▶ **Sağlanan Metin**:
Toplumbilimciler arasında çürüme yukarıdan aşağıya mı yoksa aşağıdan yukarıya mı başlar sorusu hep tartışma konusu olmuştur. Aslında ikisi birbirini besler. Yukarı dediğimiz yönetici kadro yani seçilmişler bu toplumun içinden çıkmaktadır. Peygamber Efendimiz, “Siz nasıl olursanız sizin idarecileriniz de öyle olur,” buyurmaktadır.
Toplum, bireylere birçok açıdan fayda sağlar. Bireyler, toplumda kimlik duygusu, aidiyet duygusu ve güvenlik duygusu bulurlar. Toplum, bireylere ihtiyaçlarını karşılamak için gerekli olan kaynakları ve imkânları sunar. Ayrıca, toplum bireylere eğitim, sağlık ve sosyal hizmet gibi önemli hizmetler de sağlar.
Sosyal çürüme, toplumun temel ahlaki değerlerin zayıflaması, bireyler arası güvenin azalması ve sosyal bağların kopması süreci olarak tanımlanabilir. Bu süreç, toplumun genel refah seviyesini düşürür ve uzun vadede ekonomik, politik ve kültürel sorunlara yol açar.
Günümüz toplumlarında, maddi varlıklara ve tüketime aşırı önem verilmektedir. Bu durum, bireylerin manevi değerleri göz ardı etmesine ve sadece kendi çıkarlarını ön planda tutmasına yol açmaktadır.Geleneksel aile ve topluluk bağlarının zayıflamasıyla birlikte bencillik artmıştır. Bu durum, insanların birbirleriyle olan dayanışmasını ve yardımlaşmasını azaltmakta ve sadece kendi çıkarını düşünmeyi teşvik etmektedir.

▶ **Verilen Veriler**:
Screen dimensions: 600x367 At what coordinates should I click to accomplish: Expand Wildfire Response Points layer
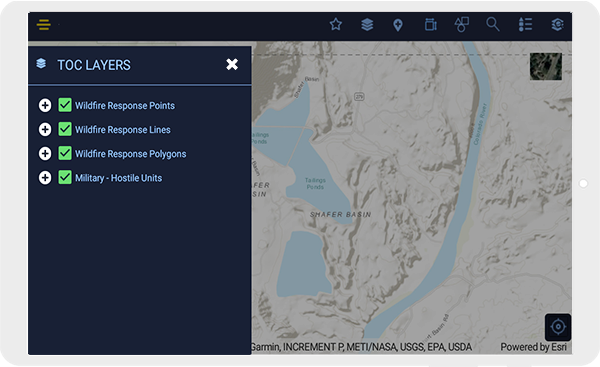point(45,105)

▶ **Problem 1**: Sosyal çürüme metnine göre şu ifadeler doğru mu: (a) Yönetici kadro toplumun içinden çıkar; (b) Toplum bireylere eğitim ve sağlık hizmeti sağlamaz; (c) Geleneksel aile bağlarının zayıflamasıyla bencillik azalmıştır? Her birine evet ya da hayır deyip karar veren sözleri metinden aynen alıntılayın.
▶ **Problem 2**: Sosyal çürüme metninde "Sosyal çürüme, toplumun" sözlerinden "düşünmeyi teşvik etmektedir." sözlerine kadar olan bölümü hiç değiştirmeden yineler misiniz?
▶ **Problem 3**: Sosyal çürüme metnini kaldığı yerden sürdürür müsünüz?
Listenin bu metinle hiçbir ilgisi yoktur.

▶ **Yanıt 1**:
(a) Evet: "Yukarı dediğimiz yönetici kadro yani seçilmişler bu toplumun içinden çıkmaktadır."
(b) Hayır: "Ayrıca, toplum bireylere eğitim, sağlık ve sosyal hizmet gibi önemli hizmetler de sağlar."
(c) Hayır: "Geleneksel aile ve topluluk bağlarının zayıflamasıyla birlikte bencillik artmıştır."

▶ **Yanıt 2**:
Sosyal çürüme, toplumun temel ahlaki değerlerin zayıflaması, bireyler arası güvenin azalması ve sosyal bağların kopması süreci olarak tanımlanabilir. Bu süreç, toplumun genel refah seviyesini düşürür ve uzun vadede ekonomik, politik ve kültürel sorunlara yol açar.
Günümüz toplumlarında, maddi varlıklara ve tüketime aşırı önem verilmektedir. Bu durum, bireylerin manevi değerleri göz ardı etmesine ve sadece kendi çıkarlarını ön planda tutmasına yol açmaktadır.Geleneksel aile ve topluluk bağlarının zayıflamasıyla birlikte bencillik artmıştır. Bu durum, insanların birbirleriyle olan dayanışmasını ve yardımlaşmasını azaltmakta ve sadece kendi çıkarını düşünmeyi teşvik etmektedir.

▶ **Yanıt 3**:
Bazı medya organları, şiddet, pornografi ve ahlaksızlığı teşvik eden içerikler üretmektedir. Bu durum, özellikle gençlerin ahlaki değerlerini zedelemektedir. Yine bazı politikacıların yolsuzluk ve ahlak dışı davranışları, toplumda genel bir ahlaki çöküşe yol açmaktadır. Ahlaki değerler bir toplumu ayakta tutan temel taşıdır. Temel çürüdüğünde bina ayakta kalamaz, çöker.
Tüketim Toplumunda Bireyselleşme ve Dünyevileşme
Modern toplumlarda bireycilik anlayışının yaygınlaşması, insanların sosyal bağlarını zayıflatır. Komşuluk ilişkilerinin azalması, aile bağlarının zayıflaması ve toplulukların parçalanması, bireylerin yalnızlaşmasına yol açar. Yalnızlaşan bireyler, kendilerini topluma yabancılaşmış hisseder ve sosyal çürüme süreci hızlanır.
Kapitalizmin teşvikiyle lüks tüketimin arttığı modern toplumlarda insan ilişkileri azalmakta, bireyselleşme artmaktadır. Özellikle büyük şehirlerde geniş ailenin yerini anne, baba ve çocuktan oluşan çekirdek aile almakta; aile büyükleriyle ve akrabalarla iletişim zayıflamaktadır. Çocuklar yüksek tahsil yapıp iş sahibi olunca ailelerinden ayrılmakta, evlenip kendi hayatlarını kurmakta, dolayısıyla anne baba çocuklarına verdikleri emeğin karşılığını alamamaktadır. Teknolojinin artan kullanımı, bireyleri yüz yüze iletişimden uzaklaştırmakta ve sanal ortamlarda daha fazla zaman geçirmelerine neden olmaktadır. Bu durumaile içi ilişkileri zayıflatmakta; birbirlerine zaman ayırmalarını zorlaştırmakta ve yalnızlaşmalarına yol açmaktadır.
Ekonomik eşitsizlikler ve adaletsizlik, sosyal çürümenin önemli sebeplerinden biridir. Gelir dağılımındaki adaletsizlik, zengin ile fakir arasındaki uçurumu derinleştirmekte; toplumdaki sınıf çatışmalarını körüklemektedir. Ekonomik adaletsizlik, toplumsal huzursuzluğu artırmakta; insanların devlete, kurumlara ve adalete olan güvenini sarsmakta, suça karışma riskini artırmakta, devlete başkaldıran terör grupları ortaya çıkarmakta; yoksullar, işsizler ve dar gelirliler geçimlerini sağlamak için suç işlemeye daha yatkın hale gelmektedir.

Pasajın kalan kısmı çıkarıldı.